After locals complained of a loud “techno” wailing being heard well into the night, a local ghost hunter claims Helmsley is now Newcastle’s “most haunted road.”
The evil spirits can be regularly seen wreaking havoc on late-night passers-by, causing them to stumble and stagger about “as if they were heavily intoxicated.” Their loud cacophony is said to be audible up to half a mile away, leading many locals not to just complain about the noise, but also about the undead’s poor taste in music. It has reportedly frightened so many near-by hounds that even landlords are letting them into student flats.
Recent reports on Newfess brought the situation to light after which the University Vice-Chancellor Chris Day, who is an avid user of the platform, supposedly summoned the ghost hunter to take care of the situation. Day was purportedly overheard worrying about the ghost problem, proclaiming that “it looks like another Warwick about to happen.” The hunter, who refuses to be named out of fear of curses, is said to have a PhD in Spookolagy and also be a registered botanist.
Relying on advanced techniques in hearsay and pure emotion, the hunter has concluded that “a poltergeist invasion is the only plausible explanation” for the recent goings-on.
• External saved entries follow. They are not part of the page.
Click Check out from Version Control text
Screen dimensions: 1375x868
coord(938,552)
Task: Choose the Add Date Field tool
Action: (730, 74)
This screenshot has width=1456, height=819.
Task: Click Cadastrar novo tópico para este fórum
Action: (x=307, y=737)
He concluded it would be “impossible” for rowdy students to be the cause as, due to COVID-19, large-gatherings are currently banned.
Some frightened locals were seen openly dosing themselves in holy water, locally dubbed “Smirnoff Ice,” in an effort to appease the demons. Others have taken a more traditional approach; it is believed one of the more well endowed Leazes’ cows was burnt on a sacrificial pyre on Sunday night, because it is well-known “phantoms hate the smell of BBQ.”